“Friday the 13th” is trending on the X (formerly Twitter) platform as some Filipinos were greeted with a magnitude 5.0 earthquake on Friday morning.
The phrase quickly landed number one on the social media platform’s Philippine trends as state seismologists recorded a tremor of tectonic origin at southwest of Calaca, Batangas at 8:24 a.m. on October 13.
The Philippine Institute of Volcanology and Seismology said that aftershocks are expected.
Apart from Batangas, the strong quake was felt in some parts of Metro Manila and in other nearby provinces.
Rafael Cuevas, a disaster agency official in Calaca City at Batangas, said that they felt a “strong shake” that was “less than ten seconds.”
The incident happened as some Filipinos were preparing for their work day.
The earthquake also prompted the Light Rail Transit-Line 2 (Purple Line) to temporarily stop its services.
On the other hand, a technical problem was detected at the Light Rail Transit-Line 1 (Yellow Line) during the Friday morning rush hour.
Thousands of commuters rely on the respective railways to move to and from their offices and residences since it offers a faster way of traveling in the traffic-filled streets of the metro.
The morning earthquake and respective LRT stoppages caused people to connect it with the “Friday the 13th” phenomenon, which the superstitious believe is “unlucky.”
“Delayed transpo dahil sa sirang train sa LRT and now earthquake. What a great day to start. Friday the 13th nga talaga,” a Pinoy wrote on the X platform.
“Hoy, bigay na bigay naman ang Friday the 13th. Puro delay mga tren???????????????? MRT at LRT-1??????????? LATE NA AKO,” another commuter exclaimed with loudly crying emojis.
“Lakas ng lindol ah. Friday the 13th?
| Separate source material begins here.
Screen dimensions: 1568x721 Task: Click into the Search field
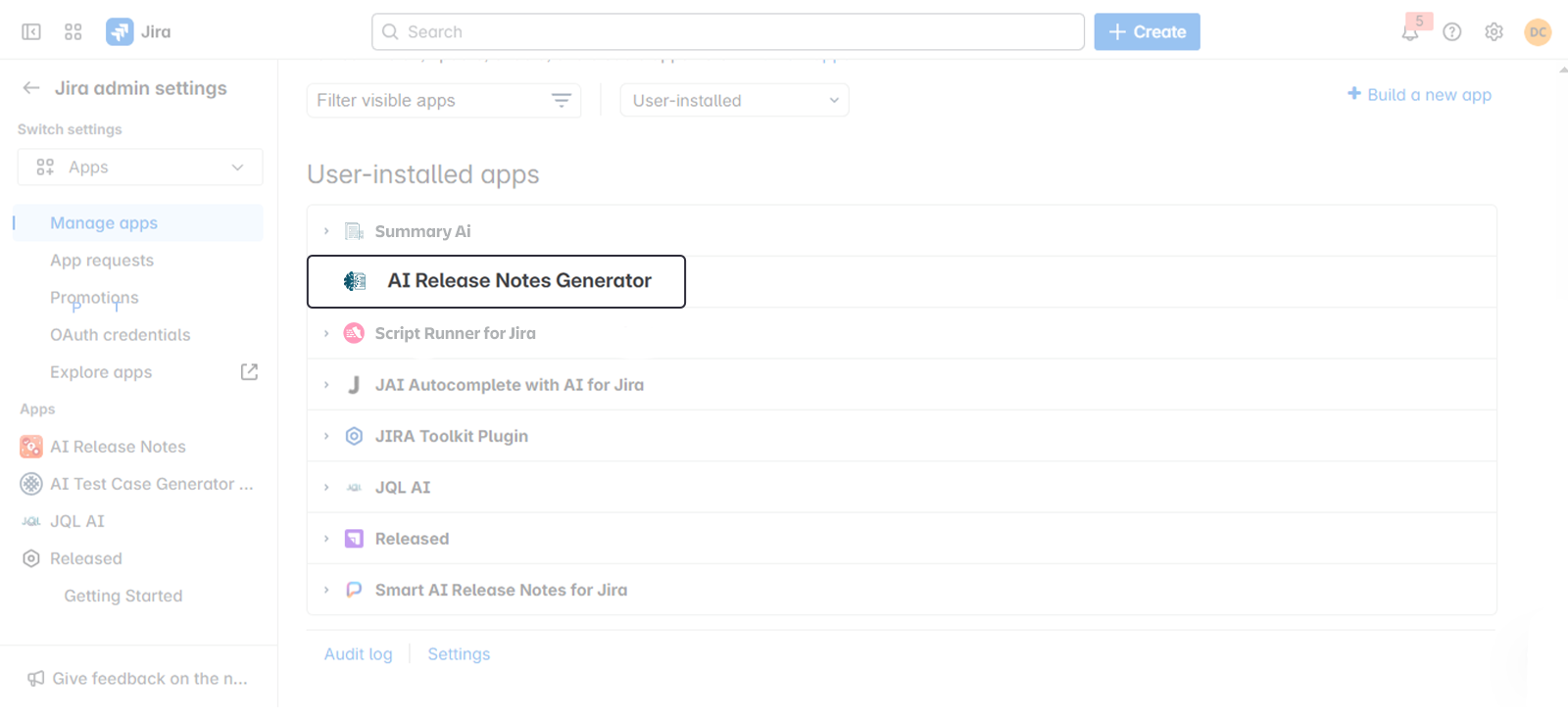point(727,32)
Haha jk [joke]. Stay safe, everyone!” another Filipino posted.
“Bruh, earthquake on Friday the 13th, haha,” another user wrote.
Quakes are a regular occurrence in the Philippines, which sits along the Pacific “Ring of Fire,” an arc of intense seismic, as well as volcanic, activity that stretches from Japan through Southeast Asia and across the Pacific basin.
The “Friday the 13th” superstition dates back to the olden days.
There is no single origin story of how the belief came to be, but a number of notorious events have been associated with the date.
For instance, the crucifixion of Jesus Christ and the mass execution of members of the Knights Templar in 1307 were among the tragedies believed to have occurred on Friday the 13th.
Other narratives that helped feed the apprehension of the superstitious include the writings of 14th-century English scribe Geoffrey Chaucer, who described Friday as the day when bad luck tended to fall on, and the legend that the traitorous Judas Iscariot was the 13th guest on Jesus’ table during his last supper.
In 1993, a study published by the British Medical Journal found that an uncannily high number of traffic accidents took place on a Friday the 13th, compared to when Friday falls on the sixth.
A blockbuster horror series about a masked serial killer that strikes every Friday the 13th has also helped fuel the notoriety.